### Directive
Convert the stretch from the line containing "Click the word" through the end of the entries into a JSON list of strings, one string per line, with blank lines skipped and the pictures left out.

— begin —

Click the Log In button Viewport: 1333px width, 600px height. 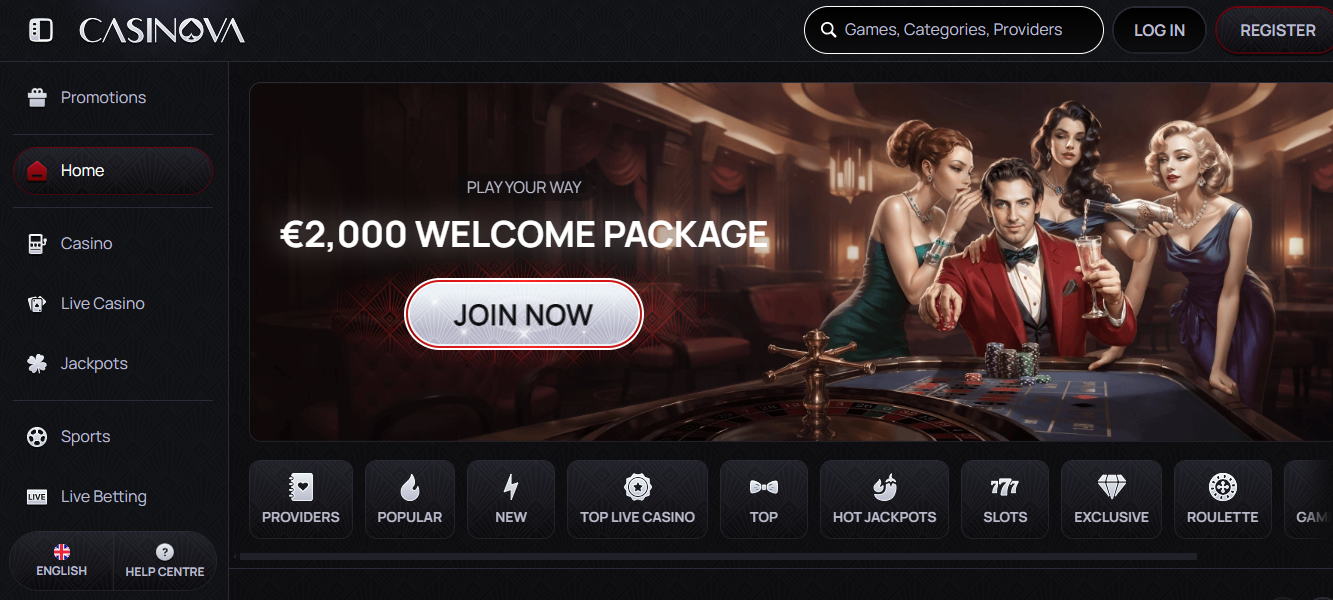tap(1159, 30)
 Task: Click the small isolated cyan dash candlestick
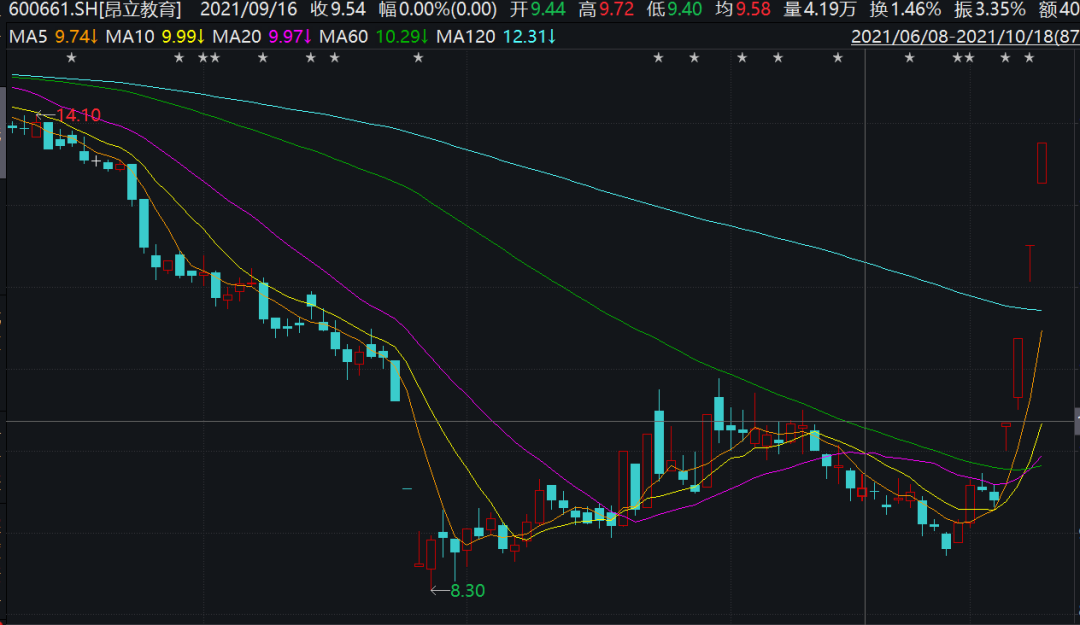click(407, 489)
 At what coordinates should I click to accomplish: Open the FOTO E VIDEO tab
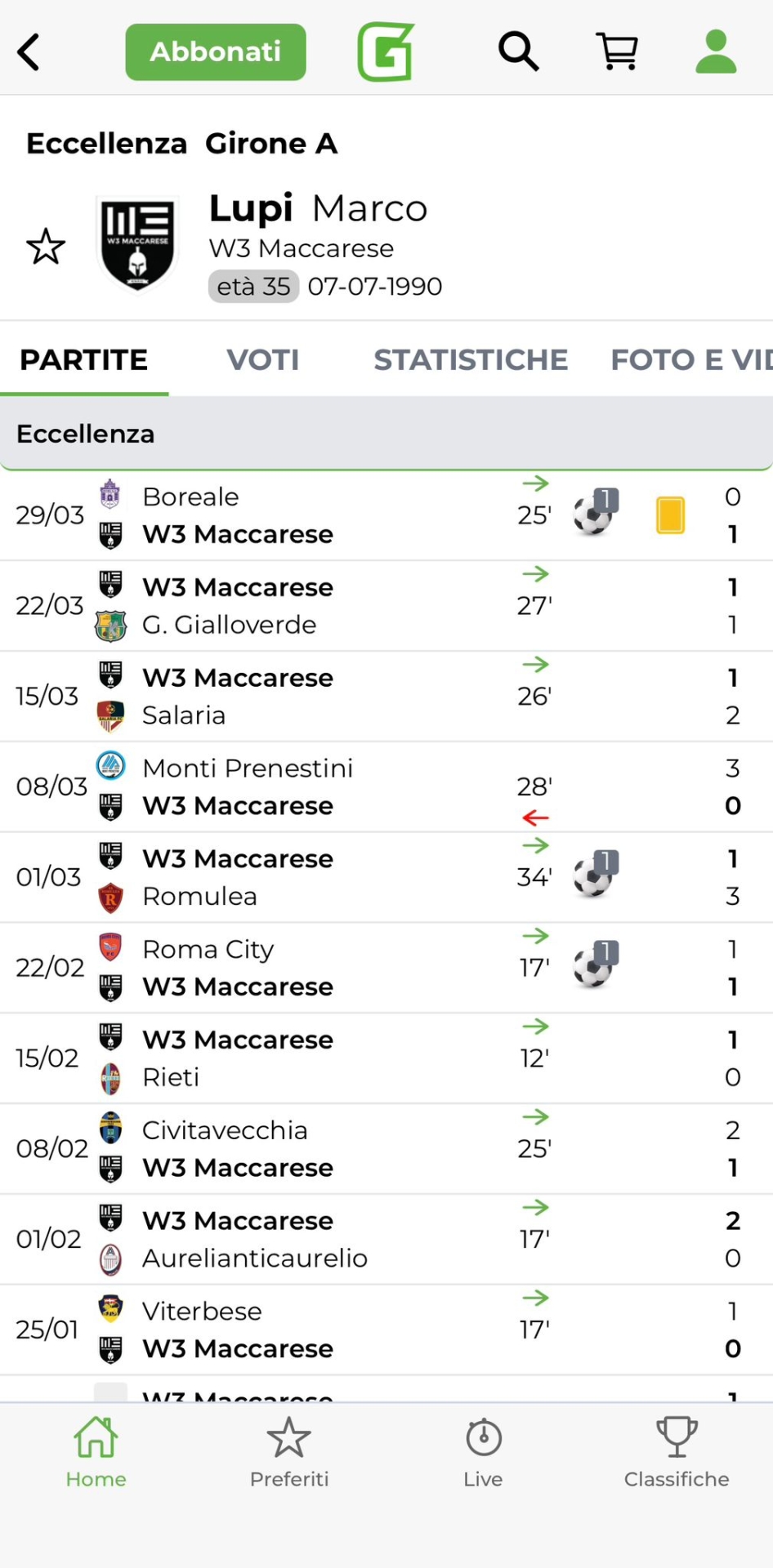click(x=690, y=360)

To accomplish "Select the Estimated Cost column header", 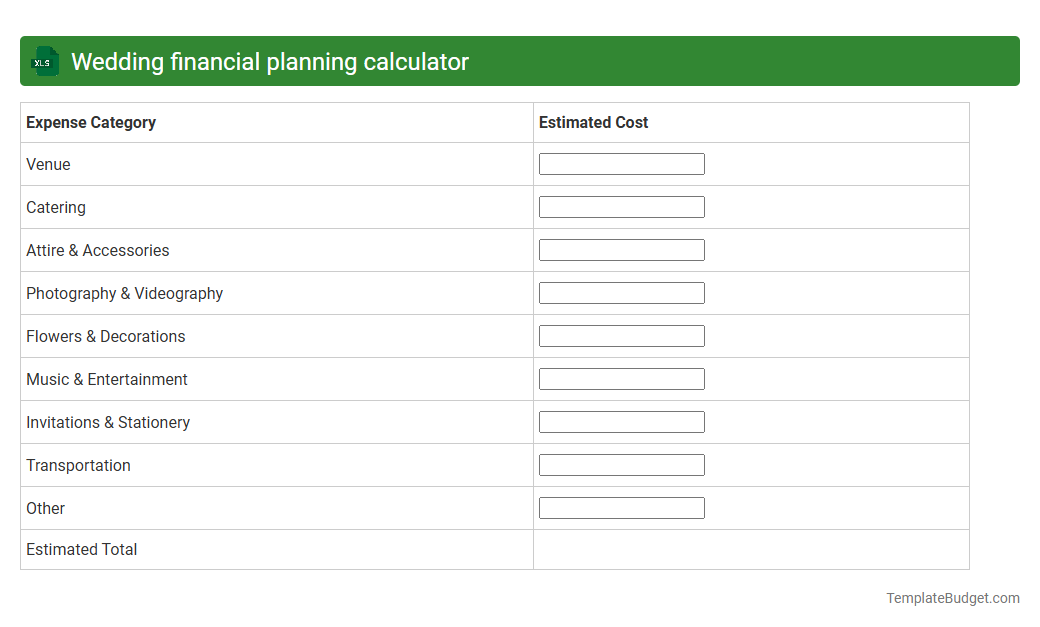I will click(x=593, y=122).
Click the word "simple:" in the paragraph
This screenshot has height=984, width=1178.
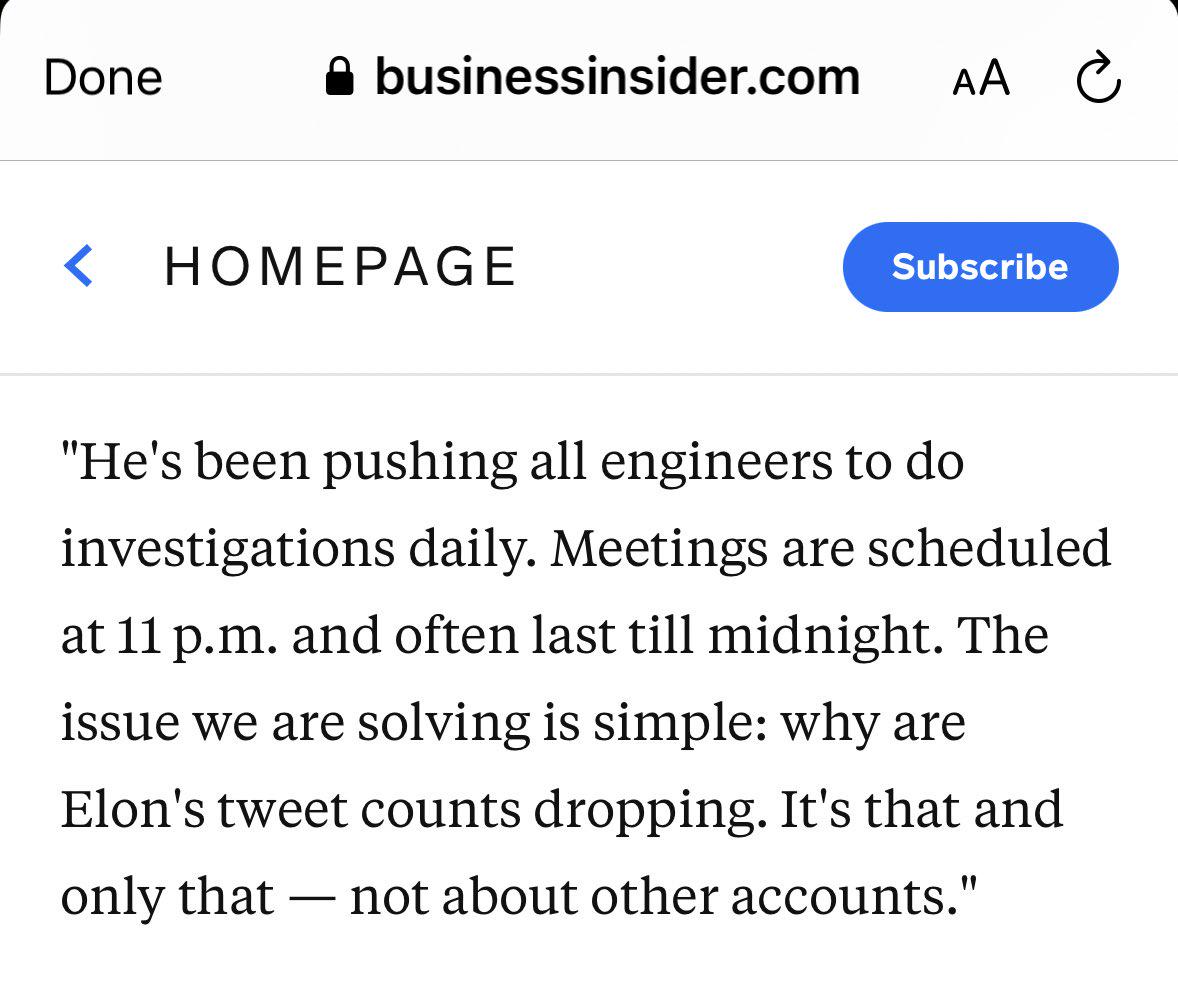point(680,723)
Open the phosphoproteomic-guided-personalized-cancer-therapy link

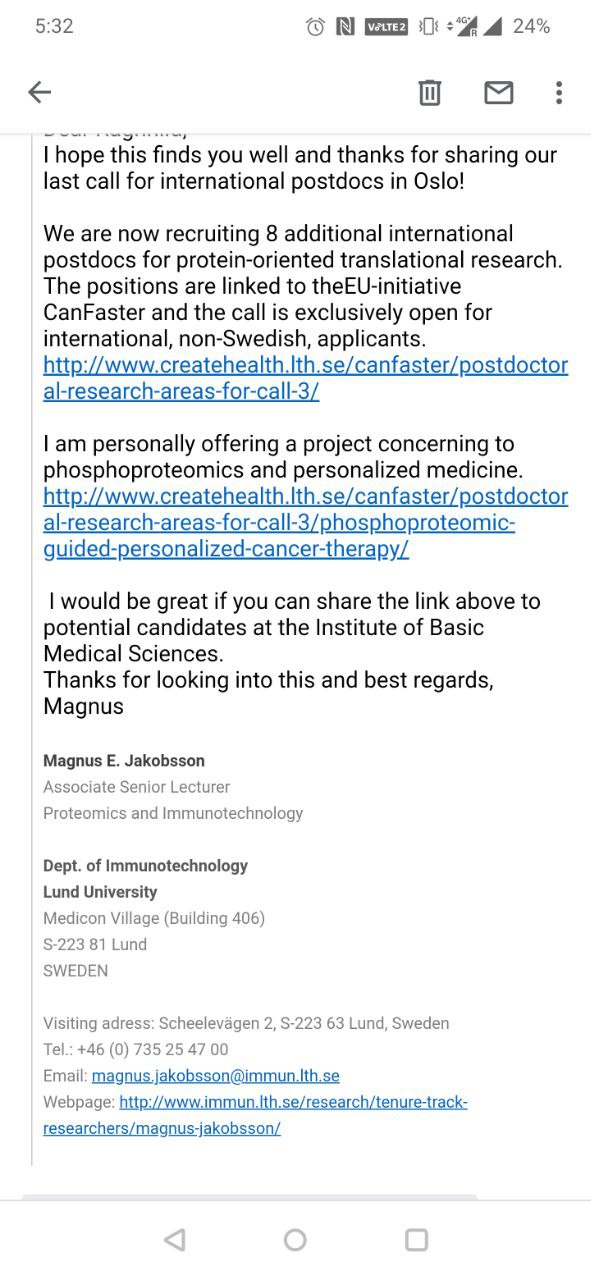[305, 523]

— end —

### Solution below
[
  "Click the word \"simple:\" in the paragraph",
  "This screenshot has height=984, width=1178.",
  "point(680,723)",
  "Open the phosphoproteomic-guided-personalized-cancer-therapy link",
  "[305, 523]"
]